§ **Extract provided**
== Segment start ==
Personal information
- Nationality: Australian

Sport
- Country: Australia
- Sport: Field hockey
- Event: Men's team

Medal record
Men's field hockey
Representing Australia
Olympic Games
| Gold medal – first place | 2004 Athens | Team |
| Bronze medal – third place | 2008 Beijing | Team |
| Bronze medal – third place | 2012 London | Team |
World Cup
| Gold medal – first place | 2014 The Hague | Team |
Champions Trophy
| Gold medal – first place | 2005 Chennai | Team |
| Gold medal – first place | 2010 Mönchengladbach | Team |
| Gold medal – first place | 2011 Auckland | Team |
Commonwealth Games
| Gold medal – first place | 2002 Manchester | Team |
| Gold medal – first place | 2006 Melbourne | Team |
| Gold medal – first place | 2010 New Delhi | Team |

= Liam de Young =

Australian field hockey player

Liam de Young (born 10 December 1981) is an Australian field hockey player and played club hockey for St. Andrew's. He is a member of Australia men's national field hockey team, winning a gold medal with the team at the 2002 Commonwealth Games, a gold medal at the 2004 Summer Olympics, a bronze medal at the 2008 Summer Olympics and another bronze medal at the 2012 Summer Olympics.

==Personal==
Liam de Young is from Bray Park, Queensland. He attended Pine Rivers State High School. He moved to Perth, Western Australia in order to be more available to the national team.

==Field hockey==
Liam is a midfielder. In 2002, he played for the St. Andrew's club after not having played for the club in two years. He was the first player from St Andrew's to make Australia's senior national team. In 2010, he played in the final game of the season for his state team in the Australian Hockey League.
== Segment end ==
§ **Stored data entries**
== Segment start ==
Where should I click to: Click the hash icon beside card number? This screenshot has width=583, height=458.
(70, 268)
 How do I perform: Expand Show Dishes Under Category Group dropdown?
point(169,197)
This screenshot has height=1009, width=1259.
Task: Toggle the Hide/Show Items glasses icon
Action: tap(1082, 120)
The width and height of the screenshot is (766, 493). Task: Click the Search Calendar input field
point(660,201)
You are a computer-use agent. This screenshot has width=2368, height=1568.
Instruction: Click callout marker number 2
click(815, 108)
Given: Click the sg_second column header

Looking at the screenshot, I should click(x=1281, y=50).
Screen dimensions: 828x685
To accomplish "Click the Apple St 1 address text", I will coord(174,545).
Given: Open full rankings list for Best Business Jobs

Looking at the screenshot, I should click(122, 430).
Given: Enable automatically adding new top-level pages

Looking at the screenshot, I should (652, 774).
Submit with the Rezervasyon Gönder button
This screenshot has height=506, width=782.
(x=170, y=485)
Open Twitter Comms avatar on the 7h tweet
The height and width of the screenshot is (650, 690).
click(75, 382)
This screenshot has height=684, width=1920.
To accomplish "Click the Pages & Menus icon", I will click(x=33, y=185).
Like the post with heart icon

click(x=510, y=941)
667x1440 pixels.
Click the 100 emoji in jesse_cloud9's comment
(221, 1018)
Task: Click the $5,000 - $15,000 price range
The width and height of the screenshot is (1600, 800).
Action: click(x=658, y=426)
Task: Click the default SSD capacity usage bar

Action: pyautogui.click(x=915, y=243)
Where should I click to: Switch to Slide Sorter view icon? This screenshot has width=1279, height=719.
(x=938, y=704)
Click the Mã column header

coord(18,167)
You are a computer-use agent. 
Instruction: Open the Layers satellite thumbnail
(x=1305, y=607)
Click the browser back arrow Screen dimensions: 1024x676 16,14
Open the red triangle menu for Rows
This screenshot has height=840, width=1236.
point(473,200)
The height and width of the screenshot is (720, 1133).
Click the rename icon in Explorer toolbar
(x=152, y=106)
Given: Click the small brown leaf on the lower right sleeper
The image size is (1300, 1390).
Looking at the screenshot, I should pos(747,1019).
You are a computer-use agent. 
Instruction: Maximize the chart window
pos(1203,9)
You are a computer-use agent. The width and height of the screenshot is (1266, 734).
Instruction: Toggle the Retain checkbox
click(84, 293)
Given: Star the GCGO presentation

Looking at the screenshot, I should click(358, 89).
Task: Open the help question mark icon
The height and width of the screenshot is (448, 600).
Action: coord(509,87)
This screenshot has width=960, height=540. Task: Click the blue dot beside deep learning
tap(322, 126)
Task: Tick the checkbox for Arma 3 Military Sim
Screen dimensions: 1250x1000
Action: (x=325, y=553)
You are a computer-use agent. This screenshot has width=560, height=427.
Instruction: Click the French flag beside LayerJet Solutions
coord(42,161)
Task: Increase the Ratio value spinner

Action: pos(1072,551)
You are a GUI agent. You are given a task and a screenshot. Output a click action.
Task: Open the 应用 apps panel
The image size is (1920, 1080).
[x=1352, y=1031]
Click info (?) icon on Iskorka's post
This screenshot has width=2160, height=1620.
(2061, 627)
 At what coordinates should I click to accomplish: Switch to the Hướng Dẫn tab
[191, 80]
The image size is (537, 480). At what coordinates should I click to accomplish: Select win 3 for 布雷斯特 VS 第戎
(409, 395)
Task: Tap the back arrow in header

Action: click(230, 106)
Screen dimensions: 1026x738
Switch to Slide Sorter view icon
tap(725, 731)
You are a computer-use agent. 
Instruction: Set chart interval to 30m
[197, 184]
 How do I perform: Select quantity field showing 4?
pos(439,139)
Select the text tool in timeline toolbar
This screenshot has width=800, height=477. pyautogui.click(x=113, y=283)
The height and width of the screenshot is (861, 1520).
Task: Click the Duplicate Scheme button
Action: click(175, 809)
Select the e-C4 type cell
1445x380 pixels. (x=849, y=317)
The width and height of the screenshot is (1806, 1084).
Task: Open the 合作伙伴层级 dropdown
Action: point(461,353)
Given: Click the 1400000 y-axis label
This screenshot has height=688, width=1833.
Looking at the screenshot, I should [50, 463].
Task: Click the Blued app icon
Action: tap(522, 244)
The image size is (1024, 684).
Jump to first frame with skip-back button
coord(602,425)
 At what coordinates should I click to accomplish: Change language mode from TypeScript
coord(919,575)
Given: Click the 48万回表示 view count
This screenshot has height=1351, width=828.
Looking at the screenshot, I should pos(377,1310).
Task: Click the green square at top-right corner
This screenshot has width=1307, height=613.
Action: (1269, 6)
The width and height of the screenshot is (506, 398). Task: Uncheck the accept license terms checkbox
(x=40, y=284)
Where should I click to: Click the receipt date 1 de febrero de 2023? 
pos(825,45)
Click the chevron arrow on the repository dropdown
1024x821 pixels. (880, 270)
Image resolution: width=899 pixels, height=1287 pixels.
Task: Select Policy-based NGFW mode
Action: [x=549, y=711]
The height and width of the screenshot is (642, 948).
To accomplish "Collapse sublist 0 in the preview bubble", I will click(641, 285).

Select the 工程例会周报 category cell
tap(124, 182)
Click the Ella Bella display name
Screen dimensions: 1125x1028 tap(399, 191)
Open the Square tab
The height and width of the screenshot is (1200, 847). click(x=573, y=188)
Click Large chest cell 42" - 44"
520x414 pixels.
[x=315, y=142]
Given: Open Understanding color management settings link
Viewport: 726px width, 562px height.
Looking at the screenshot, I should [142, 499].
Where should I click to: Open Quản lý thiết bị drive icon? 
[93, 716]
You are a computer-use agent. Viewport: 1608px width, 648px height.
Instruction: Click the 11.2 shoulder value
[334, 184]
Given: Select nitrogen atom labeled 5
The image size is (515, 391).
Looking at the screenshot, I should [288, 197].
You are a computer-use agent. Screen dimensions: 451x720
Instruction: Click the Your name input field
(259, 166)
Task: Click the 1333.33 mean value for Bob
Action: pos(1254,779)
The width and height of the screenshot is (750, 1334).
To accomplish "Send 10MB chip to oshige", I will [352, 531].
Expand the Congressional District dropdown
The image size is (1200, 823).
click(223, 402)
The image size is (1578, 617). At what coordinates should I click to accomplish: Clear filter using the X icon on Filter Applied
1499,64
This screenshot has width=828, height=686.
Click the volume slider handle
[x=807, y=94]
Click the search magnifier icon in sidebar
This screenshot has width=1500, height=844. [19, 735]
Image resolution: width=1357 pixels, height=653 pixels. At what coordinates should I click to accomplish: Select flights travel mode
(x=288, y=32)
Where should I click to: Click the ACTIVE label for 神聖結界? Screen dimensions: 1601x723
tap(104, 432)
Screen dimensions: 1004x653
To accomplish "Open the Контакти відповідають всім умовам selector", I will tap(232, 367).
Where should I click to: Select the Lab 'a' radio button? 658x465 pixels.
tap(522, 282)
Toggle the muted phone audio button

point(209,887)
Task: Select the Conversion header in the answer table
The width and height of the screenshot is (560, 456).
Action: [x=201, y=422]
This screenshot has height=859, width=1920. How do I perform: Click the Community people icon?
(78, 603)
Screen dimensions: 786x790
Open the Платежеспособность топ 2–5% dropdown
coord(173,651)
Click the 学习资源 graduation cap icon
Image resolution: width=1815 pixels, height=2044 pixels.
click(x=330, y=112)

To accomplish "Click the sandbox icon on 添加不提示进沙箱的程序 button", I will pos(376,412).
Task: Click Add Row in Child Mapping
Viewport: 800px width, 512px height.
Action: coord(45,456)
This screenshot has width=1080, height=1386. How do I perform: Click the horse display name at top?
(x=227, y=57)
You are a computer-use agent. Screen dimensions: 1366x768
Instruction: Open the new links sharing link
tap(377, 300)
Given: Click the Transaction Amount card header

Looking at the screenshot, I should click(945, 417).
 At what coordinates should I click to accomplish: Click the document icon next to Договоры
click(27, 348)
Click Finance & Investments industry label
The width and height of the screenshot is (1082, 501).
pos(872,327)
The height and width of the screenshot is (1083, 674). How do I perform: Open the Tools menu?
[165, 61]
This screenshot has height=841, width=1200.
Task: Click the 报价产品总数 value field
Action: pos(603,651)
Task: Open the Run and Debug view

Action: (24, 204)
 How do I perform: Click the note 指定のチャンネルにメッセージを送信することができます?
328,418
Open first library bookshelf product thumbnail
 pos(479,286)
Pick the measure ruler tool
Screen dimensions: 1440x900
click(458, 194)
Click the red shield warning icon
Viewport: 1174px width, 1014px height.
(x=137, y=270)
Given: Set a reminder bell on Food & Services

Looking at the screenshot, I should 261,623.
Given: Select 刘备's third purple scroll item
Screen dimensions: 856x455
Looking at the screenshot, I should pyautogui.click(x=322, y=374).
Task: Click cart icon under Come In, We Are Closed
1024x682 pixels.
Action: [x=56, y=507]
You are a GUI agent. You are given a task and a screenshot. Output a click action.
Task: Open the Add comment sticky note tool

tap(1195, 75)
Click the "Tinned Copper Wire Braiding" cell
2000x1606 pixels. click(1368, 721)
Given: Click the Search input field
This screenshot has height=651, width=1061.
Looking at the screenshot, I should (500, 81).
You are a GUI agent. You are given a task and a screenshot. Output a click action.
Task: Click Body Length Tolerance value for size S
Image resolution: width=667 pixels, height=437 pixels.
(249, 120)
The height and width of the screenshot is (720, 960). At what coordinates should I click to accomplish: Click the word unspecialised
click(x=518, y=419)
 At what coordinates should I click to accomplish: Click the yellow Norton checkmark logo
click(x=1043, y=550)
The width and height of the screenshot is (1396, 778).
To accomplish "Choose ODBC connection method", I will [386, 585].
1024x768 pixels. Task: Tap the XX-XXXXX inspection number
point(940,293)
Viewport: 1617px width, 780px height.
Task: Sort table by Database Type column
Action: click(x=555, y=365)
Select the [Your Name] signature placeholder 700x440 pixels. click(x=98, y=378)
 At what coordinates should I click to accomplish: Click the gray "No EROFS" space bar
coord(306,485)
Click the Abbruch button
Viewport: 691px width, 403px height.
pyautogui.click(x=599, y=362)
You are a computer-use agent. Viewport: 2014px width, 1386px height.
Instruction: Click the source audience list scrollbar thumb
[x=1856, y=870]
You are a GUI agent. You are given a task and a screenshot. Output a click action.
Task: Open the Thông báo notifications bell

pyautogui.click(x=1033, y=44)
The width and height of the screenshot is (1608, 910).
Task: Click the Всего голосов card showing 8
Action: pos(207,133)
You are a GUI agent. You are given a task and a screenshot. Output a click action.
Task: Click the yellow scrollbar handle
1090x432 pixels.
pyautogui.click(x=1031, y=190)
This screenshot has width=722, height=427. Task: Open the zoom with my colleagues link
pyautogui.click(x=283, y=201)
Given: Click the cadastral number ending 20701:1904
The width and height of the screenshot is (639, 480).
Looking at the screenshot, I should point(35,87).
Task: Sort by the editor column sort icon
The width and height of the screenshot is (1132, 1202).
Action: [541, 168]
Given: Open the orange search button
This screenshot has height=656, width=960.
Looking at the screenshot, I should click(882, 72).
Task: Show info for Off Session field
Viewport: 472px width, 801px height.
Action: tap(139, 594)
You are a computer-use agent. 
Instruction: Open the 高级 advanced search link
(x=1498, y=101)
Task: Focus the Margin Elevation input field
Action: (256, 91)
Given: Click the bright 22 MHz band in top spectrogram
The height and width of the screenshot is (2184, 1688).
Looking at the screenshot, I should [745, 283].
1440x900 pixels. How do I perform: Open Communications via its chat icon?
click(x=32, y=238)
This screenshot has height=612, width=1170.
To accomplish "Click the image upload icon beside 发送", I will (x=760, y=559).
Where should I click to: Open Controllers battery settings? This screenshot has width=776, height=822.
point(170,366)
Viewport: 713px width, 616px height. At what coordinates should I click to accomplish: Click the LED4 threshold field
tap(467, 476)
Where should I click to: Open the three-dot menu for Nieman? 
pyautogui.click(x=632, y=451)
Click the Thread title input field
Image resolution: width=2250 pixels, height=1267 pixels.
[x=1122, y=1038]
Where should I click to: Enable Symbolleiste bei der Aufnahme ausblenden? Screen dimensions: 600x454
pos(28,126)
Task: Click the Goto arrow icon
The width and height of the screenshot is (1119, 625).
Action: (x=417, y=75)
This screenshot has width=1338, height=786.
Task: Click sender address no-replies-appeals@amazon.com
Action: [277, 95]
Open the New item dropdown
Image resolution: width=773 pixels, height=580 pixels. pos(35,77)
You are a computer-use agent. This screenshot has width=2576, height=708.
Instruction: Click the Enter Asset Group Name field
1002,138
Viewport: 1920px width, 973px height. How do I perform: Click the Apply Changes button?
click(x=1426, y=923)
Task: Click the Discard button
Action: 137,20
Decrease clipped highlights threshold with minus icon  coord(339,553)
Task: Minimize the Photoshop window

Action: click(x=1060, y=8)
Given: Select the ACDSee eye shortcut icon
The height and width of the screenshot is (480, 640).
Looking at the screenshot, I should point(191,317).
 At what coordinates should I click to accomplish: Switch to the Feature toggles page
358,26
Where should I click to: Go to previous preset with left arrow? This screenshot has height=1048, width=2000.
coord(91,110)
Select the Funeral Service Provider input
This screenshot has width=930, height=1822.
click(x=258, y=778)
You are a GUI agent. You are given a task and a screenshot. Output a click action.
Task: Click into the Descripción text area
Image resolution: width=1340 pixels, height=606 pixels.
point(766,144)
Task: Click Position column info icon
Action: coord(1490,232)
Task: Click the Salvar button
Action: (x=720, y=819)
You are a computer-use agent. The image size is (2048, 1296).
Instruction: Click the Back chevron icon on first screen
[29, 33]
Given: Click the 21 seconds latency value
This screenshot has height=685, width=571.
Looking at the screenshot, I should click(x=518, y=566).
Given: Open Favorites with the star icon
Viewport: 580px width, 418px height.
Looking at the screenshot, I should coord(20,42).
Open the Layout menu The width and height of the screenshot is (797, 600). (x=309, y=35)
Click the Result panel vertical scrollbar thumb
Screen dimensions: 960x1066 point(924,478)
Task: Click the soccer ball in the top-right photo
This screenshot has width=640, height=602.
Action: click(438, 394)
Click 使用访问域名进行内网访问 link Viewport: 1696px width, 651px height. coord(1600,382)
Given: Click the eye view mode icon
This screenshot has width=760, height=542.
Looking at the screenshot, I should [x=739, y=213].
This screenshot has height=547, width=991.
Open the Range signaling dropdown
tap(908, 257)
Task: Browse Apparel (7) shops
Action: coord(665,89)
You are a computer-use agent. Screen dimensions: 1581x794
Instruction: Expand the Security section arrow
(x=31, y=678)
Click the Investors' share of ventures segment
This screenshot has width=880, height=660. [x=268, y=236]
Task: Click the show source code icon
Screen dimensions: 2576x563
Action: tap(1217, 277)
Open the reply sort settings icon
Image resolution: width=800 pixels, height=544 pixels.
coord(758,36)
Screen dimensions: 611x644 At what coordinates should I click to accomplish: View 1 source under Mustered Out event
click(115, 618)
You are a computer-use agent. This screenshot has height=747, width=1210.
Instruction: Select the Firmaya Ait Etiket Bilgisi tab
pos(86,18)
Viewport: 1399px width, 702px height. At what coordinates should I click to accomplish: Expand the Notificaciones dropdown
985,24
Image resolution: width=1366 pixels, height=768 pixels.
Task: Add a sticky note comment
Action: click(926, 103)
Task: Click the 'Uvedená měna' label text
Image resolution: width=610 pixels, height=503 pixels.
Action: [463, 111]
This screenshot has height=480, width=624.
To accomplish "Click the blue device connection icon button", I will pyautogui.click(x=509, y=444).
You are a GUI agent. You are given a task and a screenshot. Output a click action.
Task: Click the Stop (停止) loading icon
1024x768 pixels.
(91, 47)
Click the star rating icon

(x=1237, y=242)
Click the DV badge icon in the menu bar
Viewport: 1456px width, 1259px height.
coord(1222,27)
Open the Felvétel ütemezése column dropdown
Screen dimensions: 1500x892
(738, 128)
== Segment end ==
§ **Required action 1**
According to the Liam de Young article, which high school did he attend?
§ **Required action 2**
From the Liam de Young article, extract the passage from "Liam de Young (born" to "Australian Hockey League.".
§ **Required action 3**
Continue the Liam de Young article from the point where it stops.

§ **Expected answer 1**
Pine Rivers State High School

§ **Expected answer 2**
Liam de Young (born 10 December 1981) is an Australian field hockey player and played club hockey for St. Andrew's. He is a member of Australia men's national field hockey team, winning a gold medal with the team at the 2002 Commonwealth Games, a gold medal at the 2004 Summer Olympics, a bronze medal at the 2008 Summer Olympics and another bronze medal at the 2012 Summer Olympics.

==Personal==
Liam de Young is from Bray Park, Queensland. He attended Pine Rivers State High School. He moved to Perth, Western Australia in order to be more available to the national team.

==Field hockey==
Liam is a midfielder. In 2002, he played for the St. Andrew's club after not having played for the club in two years. He was the first player from St Andrew's to make Australia's senior national team. In 2010, he played in the final game of the season for his state team in the Australian Hockey League.

§ **Expected answer 3**
===National team===
He made his senior national team debut in 2001.

He won a gold medal at the 2002 Commonwealth Games in Manchester, England.

He won a gold medal at the 2004 Summer Olympics, Australia's first ever gold medal in men's field hockey at the Olympics. His mother, father and two brothers were in Athens to watch him win the gold medal. In recognition of this, de Young was awarded the Medal of the Order of Australia (OAM) in the 2005 Australia Day Honours.

In 2006, he represented Australia at the Azlan Shah tournament in Malaysia. He competed in the 2007 Champions Trophy competition for Australia.

He won a bronze medal at the 2008 Summer Olympics, playing in every match at the Games for Australia.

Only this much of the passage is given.